I was elected to the Eurochild Management Board in 2012. Since then, children’s rights are a lot more visible at European Union level, and significant progress has been made, especially in the field of child participation. But new challenges have risen, for example how to support and protect the tens of thousands of refugee and migrant children arriving in Europe each year.
In 2012, we faced a deepening social crisis in Europe, as a consequence of the economic and financial crisis in late 2007 and 2008. The number of socially excluded young people had increased as well as the number of young people not in employment, education or training (NEET). Families, especially families in vulnerable situations, were suffering from cuts in benefits and services. There was virtually no discussion on the important issue of combining work and family life.
At that time Eurochild was actively influencing the EU’s next seven-year budget to ensure attention to social inclusion. We were encouraged by the prospect of the Social Investment Package and the long-awaited Recommendation on Child Poverty and Well-being, which the European Commission adopted in February 2013.
Now, with 2020 around the corner, it is interesting to realize that when I joined the Management Board, the Europe 2020 strategy was just taking shape. Because of the economic and financial crisis, the strategy set targets that would help the EU emerge stronger and more resilient.
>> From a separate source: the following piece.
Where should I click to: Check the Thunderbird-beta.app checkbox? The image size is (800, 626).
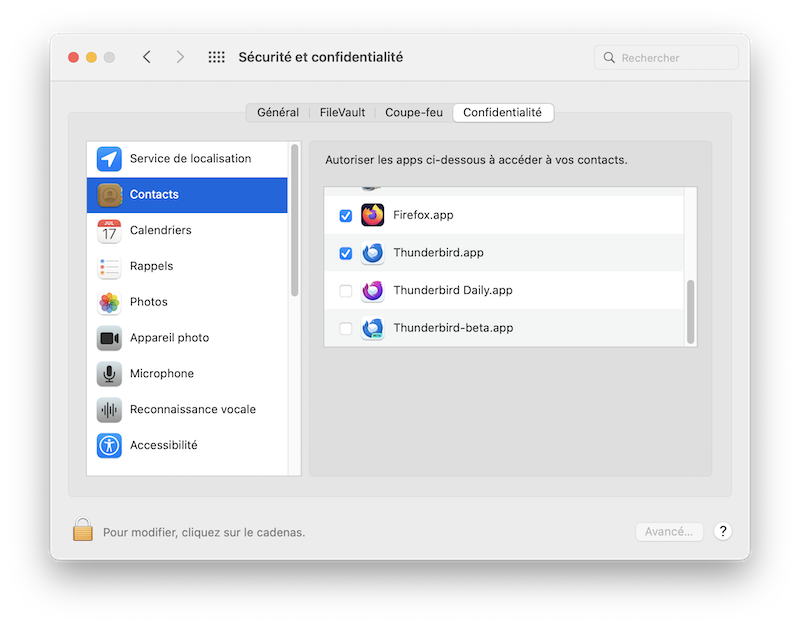[346, 328]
From the Finnish point of view, we have reached the goals in respect of increasing the employment rate. But we are still struggling a lot with the goals that concern education, poverty and climate change. Unfortunately, the whole strategy document mentioned children only once, when talking about fighting poverty.
The fact is that sustainable policy takes account of children’s rights at every level. Applying the child impact assessment is the best way for politicians to pursue a child-friendly policy in all decision-making: not only in cases that affect directly children and families, but also in decisions that touch them indirectly. For me it is difficult to imagine any policy that does not have an impact on children.
The Europe 2020 strategy also highlighted that for Europe to succeed it needs to act collectively – as a Union. We know the story since then, and how hard it has been to achieve a shared vision and common goals. As a Union, we have simply failed.
From institutional to community-based care
I am very honored to have been part of the Eurochild Management Board over the last seven years. It is easy to be proud of the many achievements where Eurochild has made a smaller or bigger contribution. One area is the increased recognition of investing in preventive work, and the importance of the transition from the institutional care to the community-based care. If the right kind of help is available for children and families at the right time, the need for taking children into care decreases.
Eurochild has also supported the role of civil society in EU-level discussions. A strong civil society means more power for those whose voices are sometimes weak or left behind. We can also celebrate the EC recommendation on ”Investing in Children – Breaking the Cycle of Disadvantage”, which stressed the importance of overcoming the intergenerational transmission of social disadvantage.
During EU election year in 2015 Eurochild promoted the Child Rights Manifesto which succeeded in securing child-friendly MEPs in the European Parliament, and later the establishment of a Child Rights Intergroup. In particular Eurochild has tried to strengthen the link between advocacy at EU and national level, to amplify our influence.
New challenges ahead
Seven years later we face new challenges. Millions of children in Europe are affected by migration. The need for solid evidence to develop better policies on child migration has never been greater. Countries need to work together to find the right solutions.
For me, Eurochild’s greatest accomplishment has been the work it has done to engage children and young people directly in its work. Eurochild’s Child Participation Strategy shows how participation can become a part of our policy, advocacy and organizational development. The ‘Europe Kids Want´ online poll provides essential insight into children’s hopes and concerns. According to children, climate change is a key concern for the future.
As Eurochild we need to take these children’s concerns into account and see how we can set an example, adapting our own practices to be more climate-friendly.